Selected excerpt:
◇ ◇ ◇ ◇ ◇ ◇ ◇
Thanks, yeah that's what I meant. It was like Dylan used to be my bold young uncle, and when I finally listened to Blonde On Blonde. I was struck by his being so much younger than that now--but still dropping science on me. Re Joyce, I read Portrait and Ulysses so long ago, in school, so was really amazed by his youthful voice here, more vulnerable in a way, for the lack of constantly-risking-absurdity literary acrobatics---if he failed in this kind of deep social commentary, via focus on individuals, especially with less outspoken well-wishers and guardians of the status quo watching so intently---you want an audience, you got it kid---would have been much worse than just going off into stylistic doodledom for the nonce. Not worse than court actions vs. obscenity maybe, but bad enough.

― dow, Friday, November 14, 2014 11:01 PM (1 month ago) Bookmark Flag Post Permalink

The movie is very worthwhile; Huston always does right by his literary sources.
◇ ◇ ◇ ◇ ◇ ◇ ◇
What to work on:
A) Translate this sentence from the forum post about Dylan and Joyce into Spanish: "The movie is very worthwhile; Huston always does right by his literary sources."
B) According to the forum post about Dylan and Joyce, which two Joyce books did the writer read long ago in school?
C) Carry on the forum post about Dylan and Joyce from the point where it stops.

Data entries:
◇ ◇ ◇ ◇ ◇ ◇ ◇
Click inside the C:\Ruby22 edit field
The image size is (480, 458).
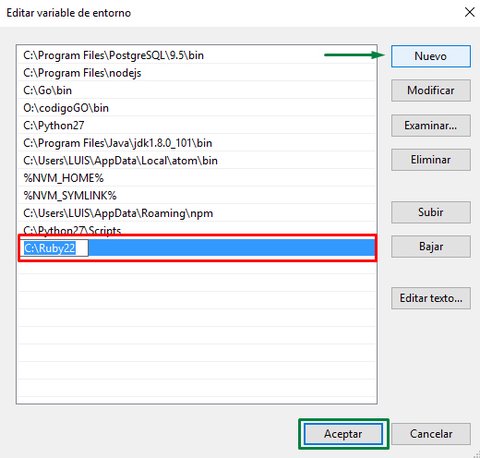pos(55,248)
◇ ◇ ◇ ◇ ◇ ◇ ◇
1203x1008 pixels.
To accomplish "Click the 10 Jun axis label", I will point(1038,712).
◇ ◇ ◇ ◇ ◇ ◇ ◇
Answers per task:
A) La película vale mucho la pena; Huston siempre les hace justicia a sus fuentes literarias.

B) Portrait and Ulysses.

C)
― dow, Friday, November 14, 2014 11:03 PM (1 month ago) Bookmark Flag Post Permalink

"finally listened to Blonde On Blonde" *again*, I meant to say.

― dow, Friday, November 14, 2014 11:04 PM (1 month ago) Bookmark Flag Post Permalink

dow, Friday, 9 January 2015 14:03 (nine years ago) link

Also my first Colette, Four Short Novels:

Haphazard months, needy periods of waiting. Does all this, then, happen in a woman's life because of certain definite infractions and disobediences, through individual omissions, the breach of a companionship with one man, the choice of another, and then the fact of being chosen by yet a third? The long sequence of household cares, of toil with the needle, of turned skirts---"My dear, I swear it's better than right-side out!"---of ingenuities which one pretends are little triumphs, are not, then, the result of pure hazard, but of a hostile, almost fatalistic power? She thought without gratitude of old Becker's gratuitous alms-giving. She called to mind those little festivities of the flesh, swiftly conducted and swiftly forgotten, exasperated moments from which a broken masculine voice seemed to rise up to Julie's ears. 'It's not their real voice,' thought Julie, 'but the voice of an instant.'
..."Julie, you're not feeling ill, are you?"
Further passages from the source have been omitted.